*WHAT TO PRODUCE*
Below are the records. Reproduce the line that contains "Task: Close the Import Strategy dialog" and every line after it to the end, exactly and alone.

* * *

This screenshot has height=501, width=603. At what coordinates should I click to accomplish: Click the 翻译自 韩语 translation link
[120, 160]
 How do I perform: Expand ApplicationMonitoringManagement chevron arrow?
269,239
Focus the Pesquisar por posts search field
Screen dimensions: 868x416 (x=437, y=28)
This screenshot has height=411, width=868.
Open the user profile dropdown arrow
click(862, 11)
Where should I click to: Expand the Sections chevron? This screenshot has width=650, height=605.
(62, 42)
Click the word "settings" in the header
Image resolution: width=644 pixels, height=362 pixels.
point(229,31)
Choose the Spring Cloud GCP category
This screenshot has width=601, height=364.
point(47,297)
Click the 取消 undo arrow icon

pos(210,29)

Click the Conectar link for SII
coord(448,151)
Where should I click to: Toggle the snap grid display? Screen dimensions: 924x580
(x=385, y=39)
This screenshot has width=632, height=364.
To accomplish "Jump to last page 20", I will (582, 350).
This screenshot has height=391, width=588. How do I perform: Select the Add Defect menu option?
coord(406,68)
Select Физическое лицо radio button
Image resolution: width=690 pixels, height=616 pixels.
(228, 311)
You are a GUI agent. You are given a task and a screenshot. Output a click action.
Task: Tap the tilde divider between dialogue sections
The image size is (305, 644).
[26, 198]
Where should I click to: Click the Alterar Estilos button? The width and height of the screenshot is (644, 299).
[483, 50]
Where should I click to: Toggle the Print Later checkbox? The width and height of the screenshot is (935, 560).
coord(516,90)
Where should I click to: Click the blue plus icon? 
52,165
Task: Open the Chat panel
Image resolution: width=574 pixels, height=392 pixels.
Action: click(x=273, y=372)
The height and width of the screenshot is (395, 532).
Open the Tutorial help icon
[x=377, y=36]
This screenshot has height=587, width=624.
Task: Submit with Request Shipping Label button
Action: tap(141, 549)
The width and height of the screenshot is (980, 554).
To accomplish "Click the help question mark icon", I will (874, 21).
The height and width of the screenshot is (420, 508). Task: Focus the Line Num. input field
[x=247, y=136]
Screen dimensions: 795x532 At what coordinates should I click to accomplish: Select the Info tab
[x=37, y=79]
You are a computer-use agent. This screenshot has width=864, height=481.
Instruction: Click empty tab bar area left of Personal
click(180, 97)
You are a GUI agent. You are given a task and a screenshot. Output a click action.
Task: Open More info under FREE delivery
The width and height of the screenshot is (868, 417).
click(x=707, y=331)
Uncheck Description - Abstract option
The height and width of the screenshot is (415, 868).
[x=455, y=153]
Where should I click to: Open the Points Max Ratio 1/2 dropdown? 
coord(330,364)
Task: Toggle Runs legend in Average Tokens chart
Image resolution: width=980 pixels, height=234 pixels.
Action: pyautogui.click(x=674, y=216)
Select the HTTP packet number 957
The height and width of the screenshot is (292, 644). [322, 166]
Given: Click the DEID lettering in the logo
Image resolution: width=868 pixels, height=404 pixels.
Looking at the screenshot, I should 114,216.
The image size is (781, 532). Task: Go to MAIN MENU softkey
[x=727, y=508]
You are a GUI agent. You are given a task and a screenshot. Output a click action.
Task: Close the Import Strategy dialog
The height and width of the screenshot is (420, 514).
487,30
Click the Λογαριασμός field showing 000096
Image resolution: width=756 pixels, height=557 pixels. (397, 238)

* * *

*WRITTEN RESPONSE*
Task: Close the Import Strategy dialog
The height and width of the screenshot is (420, 514).
487,30
Click the Λογαριασμός field showing 000096
Image resolution: width=756 pixels, height=557 pixels. (397, 238)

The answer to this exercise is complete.